I have needed care and support all my life. It’s taken me a long time to understand how the system works and many newly disabled people aren’t as aware of what their options are; social care is just one of the systems that a person who requires support might need to understand.
That’s why I support Find Me Good Care, a comprehensive online source of adult social care information and advice to help people find the right care, whether at a time of crisis or planning ahead.
It was created by the Social Care Institute for Excellence – a UK charity focused on improving care and support services – which helps people to think about what their options are, what their rights are, how to pay for care and so on. It also has a handy directory of services where people have the option to leave feedback.
The right care transformed my life and I want others to be able to find care that helps them to live life the way they want to. From my experience, here are my top 10 tips on finding the best care for you…
1. Make a list of your needs and place them in priority order. Think of every aspect of your life: personal care (including hair, nails etc); leisure at home and outdoors; relationships; domestic work; employment; hobbies and communication needs if you have difficulty with seeing, hearing and/or speaking. Make these needs clear when asking about support work so your priority needs are met.
2. Find a disability or older people’s organisation locally and ask to be put in touch with a person in similar circumstances to yourself so you can learn more about how they have obtained good care in your area.
3. Ideally, meet up with that person and take someone along with you as ‘listener.’ This person can help you to reflect on what you have heard and maybe even take notes.
4. Ask your local disability or older people’s organisation for an independent advocate, a type of professional lawyer. Working to understand the system and what is best for you takes time and can be tiring. While relatives and friends can be helpful, sometimes it is important to have an independent advocate to help make things clearer.

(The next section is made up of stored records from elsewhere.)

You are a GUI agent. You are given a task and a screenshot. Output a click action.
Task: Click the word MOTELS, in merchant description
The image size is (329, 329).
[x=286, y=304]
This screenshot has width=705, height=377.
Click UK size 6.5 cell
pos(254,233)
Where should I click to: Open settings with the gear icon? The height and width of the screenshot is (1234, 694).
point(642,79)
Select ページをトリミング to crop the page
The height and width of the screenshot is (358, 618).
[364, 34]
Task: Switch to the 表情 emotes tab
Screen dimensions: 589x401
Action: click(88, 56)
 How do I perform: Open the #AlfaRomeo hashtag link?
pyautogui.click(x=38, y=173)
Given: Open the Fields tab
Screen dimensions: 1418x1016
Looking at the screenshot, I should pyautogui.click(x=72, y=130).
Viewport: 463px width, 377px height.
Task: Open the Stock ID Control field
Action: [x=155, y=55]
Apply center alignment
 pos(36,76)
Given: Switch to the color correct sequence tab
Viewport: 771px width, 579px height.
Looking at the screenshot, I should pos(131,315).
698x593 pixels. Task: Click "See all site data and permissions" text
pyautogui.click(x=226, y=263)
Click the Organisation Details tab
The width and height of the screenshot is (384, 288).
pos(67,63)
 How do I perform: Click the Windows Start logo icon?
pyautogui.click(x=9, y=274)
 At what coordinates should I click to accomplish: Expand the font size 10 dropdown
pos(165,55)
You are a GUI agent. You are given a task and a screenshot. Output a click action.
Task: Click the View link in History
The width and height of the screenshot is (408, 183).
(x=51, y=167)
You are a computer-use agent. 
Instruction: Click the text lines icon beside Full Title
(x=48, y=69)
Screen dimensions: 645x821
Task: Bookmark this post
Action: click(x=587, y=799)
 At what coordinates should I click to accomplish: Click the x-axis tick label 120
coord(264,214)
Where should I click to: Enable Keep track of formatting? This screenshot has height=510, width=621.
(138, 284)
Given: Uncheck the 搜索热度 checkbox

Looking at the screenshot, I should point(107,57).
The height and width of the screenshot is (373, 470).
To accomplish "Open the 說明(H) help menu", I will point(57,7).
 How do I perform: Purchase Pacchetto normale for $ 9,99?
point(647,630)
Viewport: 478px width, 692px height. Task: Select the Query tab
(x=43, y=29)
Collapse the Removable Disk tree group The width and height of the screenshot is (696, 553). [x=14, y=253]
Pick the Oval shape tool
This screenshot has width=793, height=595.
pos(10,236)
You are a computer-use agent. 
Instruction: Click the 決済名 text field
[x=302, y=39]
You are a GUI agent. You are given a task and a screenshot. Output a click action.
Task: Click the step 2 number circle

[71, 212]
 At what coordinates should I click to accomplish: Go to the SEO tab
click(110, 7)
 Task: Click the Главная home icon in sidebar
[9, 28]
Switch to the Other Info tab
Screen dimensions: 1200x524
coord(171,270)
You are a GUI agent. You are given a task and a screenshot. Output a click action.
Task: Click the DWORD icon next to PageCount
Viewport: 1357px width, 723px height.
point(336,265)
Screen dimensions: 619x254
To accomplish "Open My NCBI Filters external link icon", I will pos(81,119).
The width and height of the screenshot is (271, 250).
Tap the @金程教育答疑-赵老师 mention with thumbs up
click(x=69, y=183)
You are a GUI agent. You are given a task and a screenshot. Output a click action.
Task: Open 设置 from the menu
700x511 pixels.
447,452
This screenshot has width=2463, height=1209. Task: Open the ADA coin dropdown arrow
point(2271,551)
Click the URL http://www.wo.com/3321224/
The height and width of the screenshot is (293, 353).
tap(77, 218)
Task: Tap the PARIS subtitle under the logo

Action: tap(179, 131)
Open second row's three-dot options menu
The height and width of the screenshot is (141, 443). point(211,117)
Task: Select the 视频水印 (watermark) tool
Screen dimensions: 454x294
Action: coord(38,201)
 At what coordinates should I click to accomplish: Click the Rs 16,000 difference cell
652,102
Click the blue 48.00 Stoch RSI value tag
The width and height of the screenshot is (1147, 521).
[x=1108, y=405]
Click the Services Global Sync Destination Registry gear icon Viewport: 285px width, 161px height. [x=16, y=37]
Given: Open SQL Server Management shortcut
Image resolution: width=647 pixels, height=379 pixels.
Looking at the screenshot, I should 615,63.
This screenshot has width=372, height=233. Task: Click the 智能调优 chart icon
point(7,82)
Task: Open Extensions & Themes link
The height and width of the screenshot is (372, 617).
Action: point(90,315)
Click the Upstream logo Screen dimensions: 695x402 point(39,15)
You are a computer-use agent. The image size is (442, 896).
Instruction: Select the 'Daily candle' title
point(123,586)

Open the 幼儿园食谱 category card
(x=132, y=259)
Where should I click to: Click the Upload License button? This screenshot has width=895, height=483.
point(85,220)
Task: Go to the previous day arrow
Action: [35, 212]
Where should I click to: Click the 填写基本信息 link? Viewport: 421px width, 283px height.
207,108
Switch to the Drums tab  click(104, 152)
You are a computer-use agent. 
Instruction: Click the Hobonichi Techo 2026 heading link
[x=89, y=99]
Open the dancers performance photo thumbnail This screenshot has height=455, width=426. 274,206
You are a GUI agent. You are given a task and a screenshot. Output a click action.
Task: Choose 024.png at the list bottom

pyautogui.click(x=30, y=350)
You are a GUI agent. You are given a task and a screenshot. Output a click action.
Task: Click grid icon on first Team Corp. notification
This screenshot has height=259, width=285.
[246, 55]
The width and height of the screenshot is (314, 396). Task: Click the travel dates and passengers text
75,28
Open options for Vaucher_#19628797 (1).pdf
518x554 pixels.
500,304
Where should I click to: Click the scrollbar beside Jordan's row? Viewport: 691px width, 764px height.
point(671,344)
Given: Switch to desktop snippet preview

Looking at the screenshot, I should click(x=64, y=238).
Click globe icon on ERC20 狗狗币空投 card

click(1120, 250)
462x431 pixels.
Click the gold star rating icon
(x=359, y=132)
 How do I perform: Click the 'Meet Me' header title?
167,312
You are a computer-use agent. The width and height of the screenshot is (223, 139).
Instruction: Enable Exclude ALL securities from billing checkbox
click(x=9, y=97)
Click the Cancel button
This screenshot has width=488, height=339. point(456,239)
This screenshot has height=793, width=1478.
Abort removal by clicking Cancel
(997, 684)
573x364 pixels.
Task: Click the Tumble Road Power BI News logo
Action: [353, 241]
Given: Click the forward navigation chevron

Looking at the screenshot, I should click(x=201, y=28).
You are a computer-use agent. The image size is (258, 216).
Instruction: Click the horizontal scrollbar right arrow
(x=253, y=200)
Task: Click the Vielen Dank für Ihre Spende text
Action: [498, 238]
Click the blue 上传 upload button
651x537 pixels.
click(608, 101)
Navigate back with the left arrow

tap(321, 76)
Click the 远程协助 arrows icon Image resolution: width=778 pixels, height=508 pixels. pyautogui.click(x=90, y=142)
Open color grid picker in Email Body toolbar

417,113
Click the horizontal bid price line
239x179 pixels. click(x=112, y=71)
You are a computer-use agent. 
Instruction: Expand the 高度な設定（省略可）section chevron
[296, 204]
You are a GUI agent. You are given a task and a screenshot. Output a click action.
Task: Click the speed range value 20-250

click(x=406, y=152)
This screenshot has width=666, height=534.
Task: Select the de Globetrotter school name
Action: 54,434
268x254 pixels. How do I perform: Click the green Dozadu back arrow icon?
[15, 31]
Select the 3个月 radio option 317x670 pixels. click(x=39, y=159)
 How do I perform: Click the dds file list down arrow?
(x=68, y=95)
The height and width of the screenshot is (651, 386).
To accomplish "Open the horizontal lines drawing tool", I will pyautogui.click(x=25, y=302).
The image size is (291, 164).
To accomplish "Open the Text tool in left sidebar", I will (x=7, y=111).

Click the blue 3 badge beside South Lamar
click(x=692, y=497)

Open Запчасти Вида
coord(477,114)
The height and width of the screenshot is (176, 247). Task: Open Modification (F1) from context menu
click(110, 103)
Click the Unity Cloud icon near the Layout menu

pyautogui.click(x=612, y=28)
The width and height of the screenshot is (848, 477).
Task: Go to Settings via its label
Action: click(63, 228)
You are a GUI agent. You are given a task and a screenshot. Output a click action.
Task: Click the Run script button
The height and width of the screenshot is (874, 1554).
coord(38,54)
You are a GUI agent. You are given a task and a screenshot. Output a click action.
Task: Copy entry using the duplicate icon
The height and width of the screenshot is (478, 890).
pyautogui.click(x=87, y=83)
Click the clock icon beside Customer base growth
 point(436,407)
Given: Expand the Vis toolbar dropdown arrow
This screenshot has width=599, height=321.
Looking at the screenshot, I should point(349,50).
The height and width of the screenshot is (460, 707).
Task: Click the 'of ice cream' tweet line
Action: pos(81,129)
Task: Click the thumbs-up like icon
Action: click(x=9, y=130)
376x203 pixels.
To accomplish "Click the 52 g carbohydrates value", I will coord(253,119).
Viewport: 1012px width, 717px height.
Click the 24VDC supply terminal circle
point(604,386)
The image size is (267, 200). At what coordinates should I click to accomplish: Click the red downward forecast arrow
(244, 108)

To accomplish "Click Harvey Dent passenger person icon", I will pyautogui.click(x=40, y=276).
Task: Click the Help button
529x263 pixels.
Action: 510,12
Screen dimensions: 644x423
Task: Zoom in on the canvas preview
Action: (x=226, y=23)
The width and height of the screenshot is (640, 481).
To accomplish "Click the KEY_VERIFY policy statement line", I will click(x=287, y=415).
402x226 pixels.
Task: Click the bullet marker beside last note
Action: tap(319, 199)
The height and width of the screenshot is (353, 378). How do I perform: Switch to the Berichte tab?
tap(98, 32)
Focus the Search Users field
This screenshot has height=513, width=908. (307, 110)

5. Go online to the Find Me Good Care website, type in your place of residency and look at the types of information that might be helpful to you and your needs.
6. Contact your local authority, in particular the adult social care department, and ask what support and information they offer, especially around personal budgets and direct payments. They can also give you a list of residential and nursing homes in your area.
7. Get in touch with your local voluntary association and ask them for a directory of local and community groups, some of which might offer free assistance such as a gardening or a handy person service for small household tasks. Also, if you require it, they may be able to assist with information on writing a will or organising an enduring power of attorney.
8. If you have been ill and in hospital, make sure you don’t just accept the services that the hospital staff might suggest, such as the community reablement program. Also, If possible, avoid going straight into a long-term residential setting. It’s easier when you’re ill for someone to exert pressure and rush you into a decision. But don’t allow them to, take your time. Get a relative or friend to bring you information on care and support so you have all the options in front of you.
9. Find out what short and/or long-term benefits you may be entitled to receive. Much of this information is online, such as on GOV.UK, but local organisations mentioned previously can offer guidance and even support with filling in forms.
10. Finally, don’t give up. Be persistent in your searching as life will be greatly enhanced with appropriate support.